▶ [Work order]
Rewrite the stretch of the listing from the line containing "is (669, 468)." through the line containing "I want to click on x-axis-label: Wavelength", changing "particular element" to "specific element" and leaving everything else unchanged.

▶ [Extracted data]
*-*-*
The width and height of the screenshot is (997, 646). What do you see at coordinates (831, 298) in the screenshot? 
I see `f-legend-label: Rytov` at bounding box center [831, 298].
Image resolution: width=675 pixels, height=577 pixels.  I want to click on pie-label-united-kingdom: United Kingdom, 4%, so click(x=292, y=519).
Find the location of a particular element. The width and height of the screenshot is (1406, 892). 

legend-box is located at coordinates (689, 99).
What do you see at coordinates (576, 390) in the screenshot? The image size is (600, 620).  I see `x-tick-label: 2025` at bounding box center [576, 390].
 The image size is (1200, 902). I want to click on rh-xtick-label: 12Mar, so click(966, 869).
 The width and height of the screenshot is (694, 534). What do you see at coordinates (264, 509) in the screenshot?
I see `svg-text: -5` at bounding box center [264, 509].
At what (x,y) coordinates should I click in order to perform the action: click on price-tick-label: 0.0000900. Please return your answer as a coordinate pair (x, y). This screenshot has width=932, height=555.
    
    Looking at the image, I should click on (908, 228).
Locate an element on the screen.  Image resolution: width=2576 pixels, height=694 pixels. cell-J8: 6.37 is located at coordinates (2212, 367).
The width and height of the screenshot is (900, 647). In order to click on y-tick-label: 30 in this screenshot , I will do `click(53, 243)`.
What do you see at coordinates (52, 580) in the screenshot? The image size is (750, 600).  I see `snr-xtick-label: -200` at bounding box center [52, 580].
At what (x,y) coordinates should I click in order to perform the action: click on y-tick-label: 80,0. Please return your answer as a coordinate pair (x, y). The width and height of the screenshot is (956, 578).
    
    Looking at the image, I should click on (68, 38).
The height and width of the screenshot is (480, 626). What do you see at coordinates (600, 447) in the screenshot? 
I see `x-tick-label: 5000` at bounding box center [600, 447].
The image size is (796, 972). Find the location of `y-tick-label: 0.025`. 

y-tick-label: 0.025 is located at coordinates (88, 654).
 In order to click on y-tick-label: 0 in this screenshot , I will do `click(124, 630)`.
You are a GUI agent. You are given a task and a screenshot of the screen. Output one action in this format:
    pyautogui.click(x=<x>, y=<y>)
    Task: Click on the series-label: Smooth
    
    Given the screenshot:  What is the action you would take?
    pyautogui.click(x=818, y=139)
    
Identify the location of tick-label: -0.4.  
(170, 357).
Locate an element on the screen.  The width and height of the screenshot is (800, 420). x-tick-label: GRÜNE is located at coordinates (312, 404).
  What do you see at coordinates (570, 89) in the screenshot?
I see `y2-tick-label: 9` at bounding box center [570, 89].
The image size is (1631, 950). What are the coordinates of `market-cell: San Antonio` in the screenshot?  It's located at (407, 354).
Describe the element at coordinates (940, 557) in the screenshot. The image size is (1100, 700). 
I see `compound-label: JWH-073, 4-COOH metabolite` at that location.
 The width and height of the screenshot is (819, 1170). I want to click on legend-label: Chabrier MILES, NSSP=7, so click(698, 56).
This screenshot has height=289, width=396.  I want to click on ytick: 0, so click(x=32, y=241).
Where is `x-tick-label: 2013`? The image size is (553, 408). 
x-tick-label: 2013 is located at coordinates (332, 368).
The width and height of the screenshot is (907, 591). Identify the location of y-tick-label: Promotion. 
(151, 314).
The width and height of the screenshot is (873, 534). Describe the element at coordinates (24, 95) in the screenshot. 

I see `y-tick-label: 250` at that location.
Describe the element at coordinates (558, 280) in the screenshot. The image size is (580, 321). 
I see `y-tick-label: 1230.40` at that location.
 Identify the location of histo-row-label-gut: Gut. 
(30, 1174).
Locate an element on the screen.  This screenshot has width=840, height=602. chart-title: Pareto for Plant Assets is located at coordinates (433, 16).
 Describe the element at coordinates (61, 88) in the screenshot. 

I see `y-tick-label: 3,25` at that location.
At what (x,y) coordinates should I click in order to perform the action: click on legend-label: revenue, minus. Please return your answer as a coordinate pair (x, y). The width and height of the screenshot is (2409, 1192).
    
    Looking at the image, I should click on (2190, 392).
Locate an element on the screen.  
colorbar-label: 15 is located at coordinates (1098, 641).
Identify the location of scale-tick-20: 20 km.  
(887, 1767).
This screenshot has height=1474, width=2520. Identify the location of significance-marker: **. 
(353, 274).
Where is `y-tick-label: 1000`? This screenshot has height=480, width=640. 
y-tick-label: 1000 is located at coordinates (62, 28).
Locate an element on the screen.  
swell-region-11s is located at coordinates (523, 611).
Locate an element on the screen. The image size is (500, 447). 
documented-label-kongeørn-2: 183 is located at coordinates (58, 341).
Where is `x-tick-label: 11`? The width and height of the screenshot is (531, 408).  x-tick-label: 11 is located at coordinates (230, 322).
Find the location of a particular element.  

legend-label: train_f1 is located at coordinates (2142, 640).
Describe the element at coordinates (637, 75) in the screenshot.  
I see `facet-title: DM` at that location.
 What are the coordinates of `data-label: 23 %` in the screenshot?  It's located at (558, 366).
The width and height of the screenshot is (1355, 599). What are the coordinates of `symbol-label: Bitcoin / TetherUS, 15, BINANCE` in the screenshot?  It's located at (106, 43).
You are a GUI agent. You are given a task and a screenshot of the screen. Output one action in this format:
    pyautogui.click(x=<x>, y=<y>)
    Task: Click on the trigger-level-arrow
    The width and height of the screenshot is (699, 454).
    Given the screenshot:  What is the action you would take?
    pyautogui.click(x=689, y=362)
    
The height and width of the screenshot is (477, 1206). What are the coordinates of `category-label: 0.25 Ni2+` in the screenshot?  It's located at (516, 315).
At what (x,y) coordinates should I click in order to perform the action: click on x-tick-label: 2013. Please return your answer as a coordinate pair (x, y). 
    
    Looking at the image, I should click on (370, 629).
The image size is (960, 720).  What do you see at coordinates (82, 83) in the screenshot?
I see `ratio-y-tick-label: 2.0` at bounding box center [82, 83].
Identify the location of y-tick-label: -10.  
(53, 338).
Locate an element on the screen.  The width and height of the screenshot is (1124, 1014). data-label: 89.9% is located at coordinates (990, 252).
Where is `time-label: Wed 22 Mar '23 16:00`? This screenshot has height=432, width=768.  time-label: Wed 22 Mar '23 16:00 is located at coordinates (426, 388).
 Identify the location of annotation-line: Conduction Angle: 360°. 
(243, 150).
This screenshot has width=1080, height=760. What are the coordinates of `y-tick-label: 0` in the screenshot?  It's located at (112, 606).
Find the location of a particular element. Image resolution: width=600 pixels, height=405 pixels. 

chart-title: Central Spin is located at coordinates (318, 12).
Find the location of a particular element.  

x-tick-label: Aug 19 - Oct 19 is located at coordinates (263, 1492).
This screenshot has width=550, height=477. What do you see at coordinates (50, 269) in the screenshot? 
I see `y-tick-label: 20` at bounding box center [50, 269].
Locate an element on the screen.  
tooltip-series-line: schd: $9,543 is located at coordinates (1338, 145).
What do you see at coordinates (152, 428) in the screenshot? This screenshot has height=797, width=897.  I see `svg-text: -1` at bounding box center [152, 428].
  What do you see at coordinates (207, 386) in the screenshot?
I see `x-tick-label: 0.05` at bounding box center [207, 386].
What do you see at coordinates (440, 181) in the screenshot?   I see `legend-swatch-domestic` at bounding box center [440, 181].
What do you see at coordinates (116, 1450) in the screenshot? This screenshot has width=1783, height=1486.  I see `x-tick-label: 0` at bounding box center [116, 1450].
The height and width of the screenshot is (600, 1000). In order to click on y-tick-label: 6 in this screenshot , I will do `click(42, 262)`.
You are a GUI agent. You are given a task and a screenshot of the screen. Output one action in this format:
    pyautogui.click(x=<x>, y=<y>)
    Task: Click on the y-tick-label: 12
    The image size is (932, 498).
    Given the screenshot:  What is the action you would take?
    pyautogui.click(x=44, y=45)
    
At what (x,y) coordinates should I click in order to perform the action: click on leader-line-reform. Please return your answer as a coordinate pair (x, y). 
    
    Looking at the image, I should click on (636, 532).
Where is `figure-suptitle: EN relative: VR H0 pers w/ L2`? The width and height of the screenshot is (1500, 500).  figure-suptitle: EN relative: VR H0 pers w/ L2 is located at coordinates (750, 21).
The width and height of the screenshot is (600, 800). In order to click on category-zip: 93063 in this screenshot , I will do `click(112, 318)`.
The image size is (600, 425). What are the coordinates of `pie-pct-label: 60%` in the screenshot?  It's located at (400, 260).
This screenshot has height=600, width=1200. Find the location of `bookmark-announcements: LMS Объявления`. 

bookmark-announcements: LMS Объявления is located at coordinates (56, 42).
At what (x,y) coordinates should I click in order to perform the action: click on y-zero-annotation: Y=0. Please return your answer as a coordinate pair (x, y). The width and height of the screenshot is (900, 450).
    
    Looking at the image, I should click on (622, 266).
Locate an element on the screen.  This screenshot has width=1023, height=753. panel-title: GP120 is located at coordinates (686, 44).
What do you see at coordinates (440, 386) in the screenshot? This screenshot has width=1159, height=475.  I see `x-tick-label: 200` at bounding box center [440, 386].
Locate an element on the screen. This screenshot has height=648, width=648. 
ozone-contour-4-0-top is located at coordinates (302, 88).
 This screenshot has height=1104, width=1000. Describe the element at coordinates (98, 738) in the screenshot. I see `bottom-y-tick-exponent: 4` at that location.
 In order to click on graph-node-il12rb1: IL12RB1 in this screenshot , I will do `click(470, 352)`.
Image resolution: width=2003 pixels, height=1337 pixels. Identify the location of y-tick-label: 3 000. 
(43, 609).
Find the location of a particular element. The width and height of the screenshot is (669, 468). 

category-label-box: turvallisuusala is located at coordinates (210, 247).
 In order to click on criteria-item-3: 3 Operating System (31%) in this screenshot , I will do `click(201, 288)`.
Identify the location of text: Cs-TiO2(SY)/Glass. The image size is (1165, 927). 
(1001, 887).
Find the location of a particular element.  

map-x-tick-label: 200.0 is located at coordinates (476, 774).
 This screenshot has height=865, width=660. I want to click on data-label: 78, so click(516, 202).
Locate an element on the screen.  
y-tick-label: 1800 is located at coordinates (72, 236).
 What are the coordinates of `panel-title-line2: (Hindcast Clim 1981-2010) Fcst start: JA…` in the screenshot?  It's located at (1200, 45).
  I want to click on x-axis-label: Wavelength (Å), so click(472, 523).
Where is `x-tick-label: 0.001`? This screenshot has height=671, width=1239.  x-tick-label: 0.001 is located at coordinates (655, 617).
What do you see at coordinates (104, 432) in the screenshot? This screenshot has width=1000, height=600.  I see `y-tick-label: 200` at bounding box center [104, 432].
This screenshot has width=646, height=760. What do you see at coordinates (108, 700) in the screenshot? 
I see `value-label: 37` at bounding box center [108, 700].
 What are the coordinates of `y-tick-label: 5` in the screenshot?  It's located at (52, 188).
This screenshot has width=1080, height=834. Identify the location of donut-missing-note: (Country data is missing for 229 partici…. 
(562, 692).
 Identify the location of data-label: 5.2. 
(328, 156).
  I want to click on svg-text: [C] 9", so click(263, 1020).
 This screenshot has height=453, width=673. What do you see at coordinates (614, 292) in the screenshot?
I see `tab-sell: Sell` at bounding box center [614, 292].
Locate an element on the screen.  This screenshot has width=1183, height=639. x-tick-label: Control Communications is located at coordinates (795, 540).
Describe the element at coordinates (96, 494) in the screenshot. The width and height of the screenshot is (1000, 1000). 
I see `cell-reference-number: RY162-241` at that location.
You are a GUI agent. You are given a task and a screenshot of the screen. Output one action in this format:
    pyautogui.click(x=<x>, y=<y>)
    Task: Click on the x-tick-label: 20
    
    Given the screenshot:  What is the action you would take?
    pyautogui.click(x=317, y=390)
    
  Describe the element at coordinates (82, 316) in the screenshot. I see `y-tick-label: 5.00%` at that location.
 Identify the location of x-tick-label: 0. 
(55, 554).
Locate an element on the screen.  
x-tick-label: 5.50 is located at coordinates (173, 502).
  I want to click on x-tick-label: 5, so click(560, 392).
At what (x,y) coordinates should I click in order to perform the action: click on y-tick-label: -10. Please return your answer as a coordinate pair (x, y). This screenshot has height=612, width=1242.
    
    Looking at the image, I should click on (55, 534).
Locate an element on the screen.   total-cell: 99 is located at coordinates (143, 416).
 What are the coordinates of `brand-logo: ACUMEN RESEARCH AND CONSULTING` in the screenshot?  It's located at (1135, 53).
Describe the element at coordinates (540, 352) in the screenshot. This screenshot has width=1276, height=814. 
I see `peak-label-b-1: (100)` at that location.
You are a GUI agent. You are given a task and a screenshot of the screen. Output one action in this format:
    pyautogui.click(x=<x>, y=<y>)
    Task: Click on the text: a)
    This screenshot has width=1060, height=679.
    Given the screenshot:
*-*-*
▶ [Solution for this exercise]
Find the location of a specific element. The width and height of the screenshot is (669, 468). 

category-label-box: turvallisuusala is located at coordinates (210, 247).
 In order to click on criteria-item-3: 3 Operating System (31%) in this screenshot , I will do `click(201, 288)`.
Identify the location of text: Cs-TiO2(SY)/Glass. The image size is (1165, 927). 
(1001, 887).
Find the location of a specific element.  

map-x-tick-label: 200.0 is located at coordinates (476, 774).
 This screenshot has height=865, width=660. I want to click on data-label: 78, so click(516, 202).
Locate an element on the screen.  
y-tick-label: 1800 is located at coordinates (72, 236).
 What are the coordinates of `panel-title-line2: (Hindcast Clim 1981-2010) Fcst start: JA…` in the screenshot?  It's located at (1200, 45).
  I want to click on x-axis-label: Wavelength (Å), so click(472, 523).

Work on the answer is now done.